══ INPUT MATERIAL

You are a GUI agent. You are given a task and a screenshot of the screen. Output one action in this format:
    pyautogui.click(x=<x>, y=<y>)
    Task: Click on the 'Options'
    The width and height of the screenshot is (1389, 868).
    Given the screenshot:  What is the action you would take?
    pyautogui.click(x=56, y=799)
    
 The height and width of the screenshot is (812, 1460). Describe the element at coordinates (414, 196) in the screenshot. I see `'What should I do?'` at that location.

════

_REQUIRED WORK_:
Please retype all the rows above character for character, keeping every line unchanged.

_RESPONSE TO THIS EXERCISE_:
You are a GUI agent. You are given a task and a screenshot of the screen. Output one action in this format:
    pyautogui.click(x=<x>, y=<y>)
    Task: Click on the 'Options'
    The width and height of the screenshot is (1389, 868).
    Given the screenshot:  What is the action you would take?
    pyautogui.click(x=56, y=799)
    
 The height and width of the screenshot is (812, 1460). Describe the element at coordinates (414, 196) in the screenshot. I see `'What should I do?'` at that location.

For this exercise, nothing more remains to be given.